Plaintiff does not state which local ordinance or federal regulation he contends Defendants violated with regard to the issue of mirror adjustment. The state statute referenced in the complaint states, in pertinent part, that:
[e]very commercial vehicle of 1/2 ton capacity or more, operating upon the public highways of this state, shall be equipped with 2 mirrors, 1 on each side, adjusted so that the operator shall have a clear view of the highway behind the commercial vehicle.
Mich. Comp. Laws § 257.708. Plaintiff does not dispute that the truck had two mirrors; the issue is whether they were adjusted so that Waite had a clear view of the highway behind the vehicle.

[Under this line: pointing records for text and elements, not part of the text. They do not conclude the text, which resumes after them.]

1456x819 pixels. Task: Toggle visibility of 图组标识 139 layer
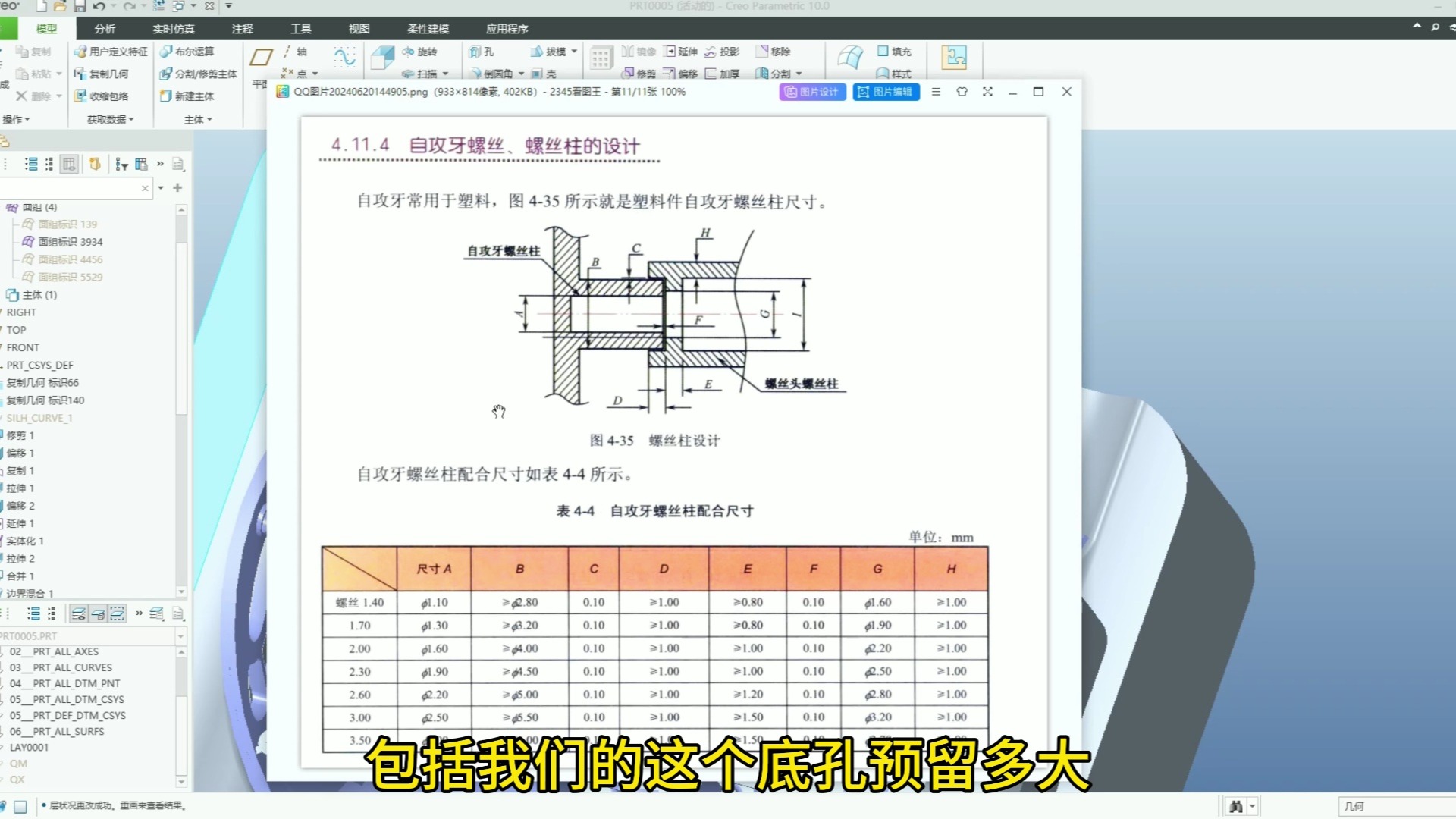click(28, 224)
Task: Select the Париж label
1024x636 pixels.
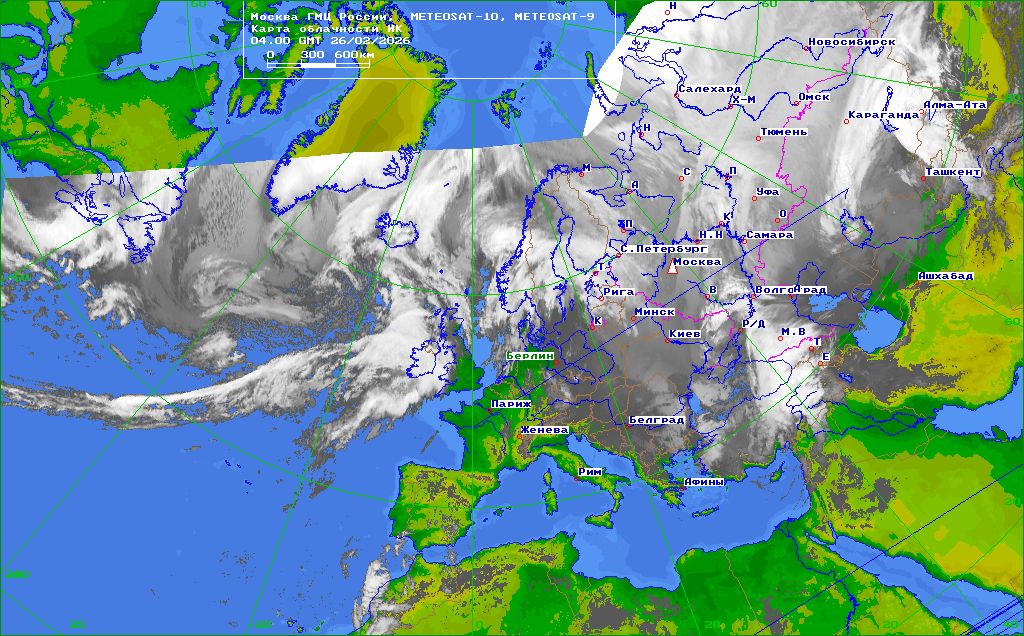Action: pos(510,404)
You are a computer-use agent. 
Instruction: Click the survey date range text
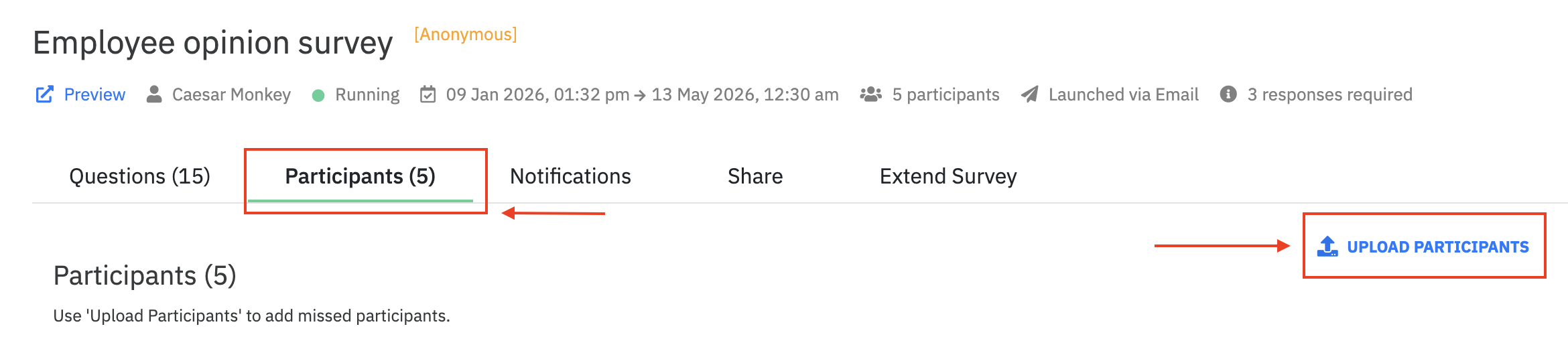point(642,94)
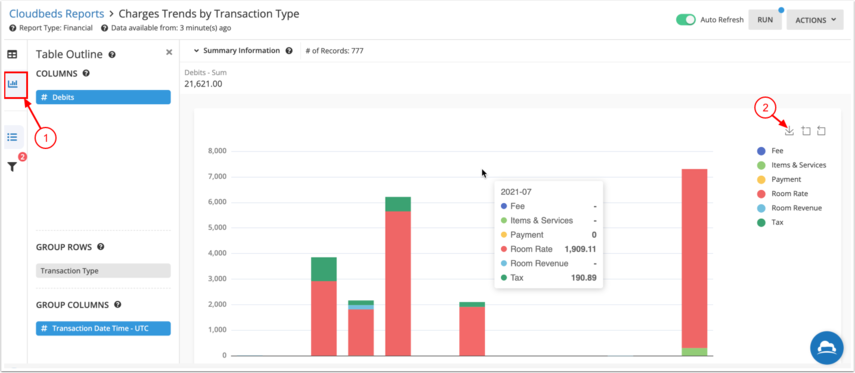Click the Fee color dot in legend
The width and height of the screenshot is (855, 373).
point(761,151)
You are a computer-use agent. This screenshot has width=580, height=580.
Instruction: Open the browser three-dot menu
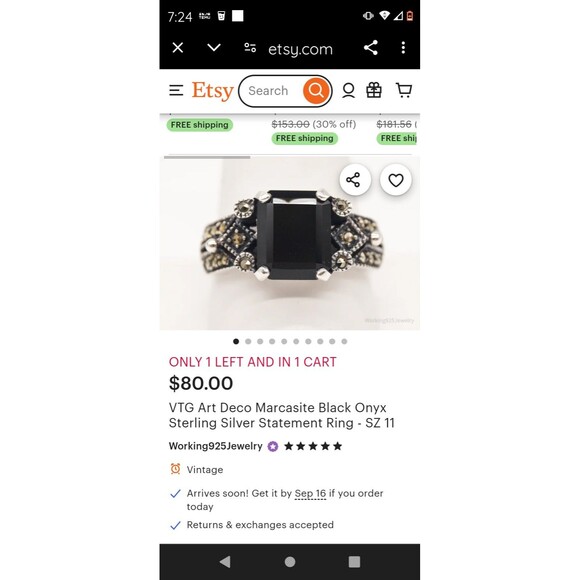(403, 48)
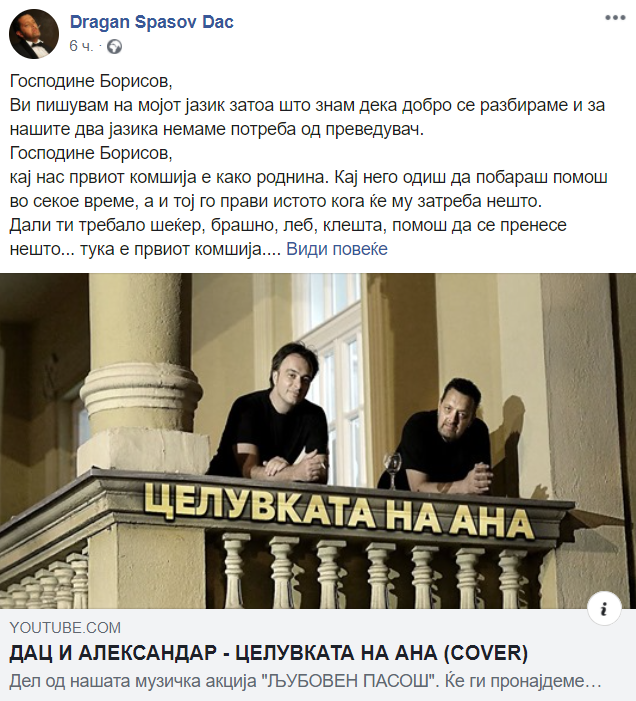Viewport: 636px width, 701px height.
Task: Click the link description starting 'Дел од нашата'
Action: pyautogui.click(x=305, y=681)
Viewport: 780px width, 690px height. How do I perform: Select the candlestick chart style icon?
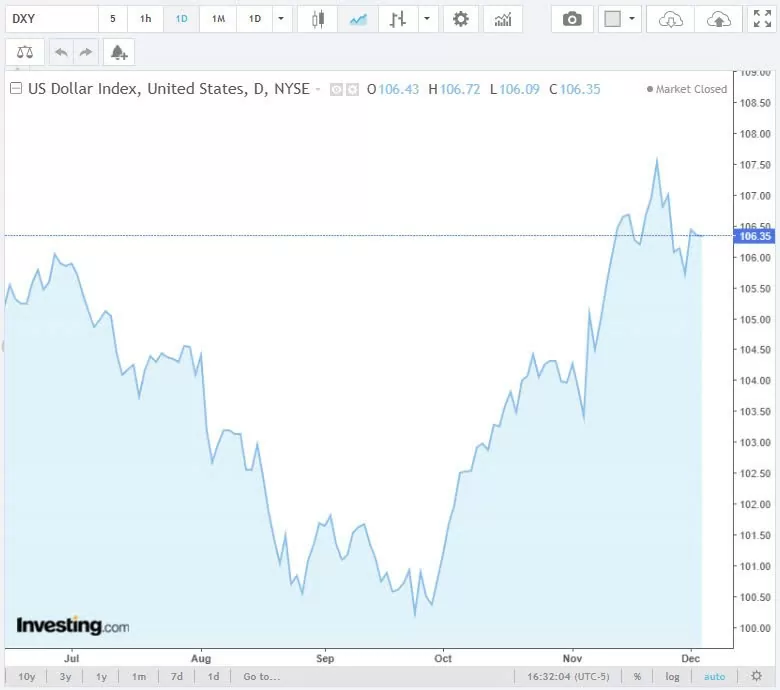point(318,19)
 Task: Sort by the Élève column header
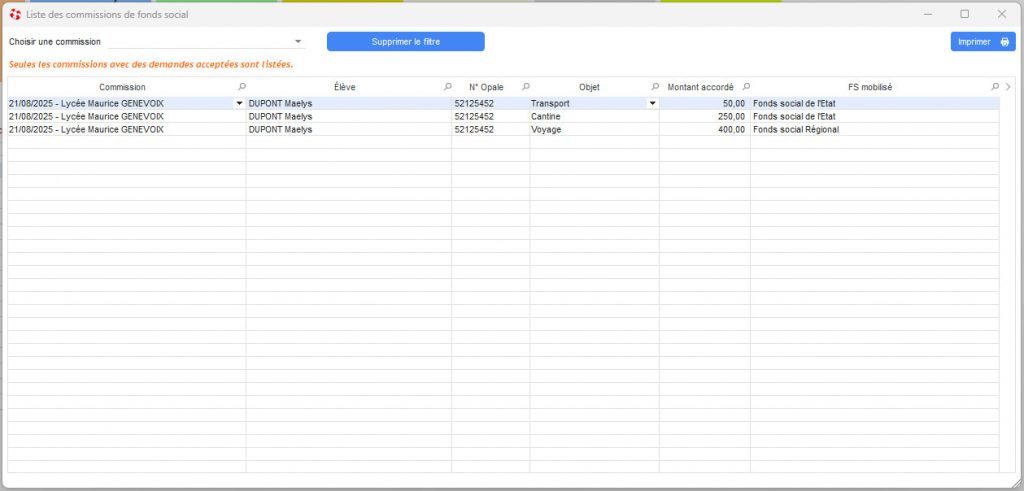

Defendants contend that they are entitled to summary judgment on this point because of the absence of evidence that the mirrors were not properly adjusted. D.E. 16 at 5-6. They argue that Defendant Waite's inability to see Plaintiff prior to impact is not evidence that Defendant Waite's mirrors were positioned incorrectly, rather it is more likely that Plaintiff was in Defendant Waite's blind spot (which would exist even with properly adjusted mirrors). Id. They further argue that Plaintiff's own accident reconstruction expert had no opinion on whether the mirrors were positioned incorrectly under Michigan law. Id. at 6.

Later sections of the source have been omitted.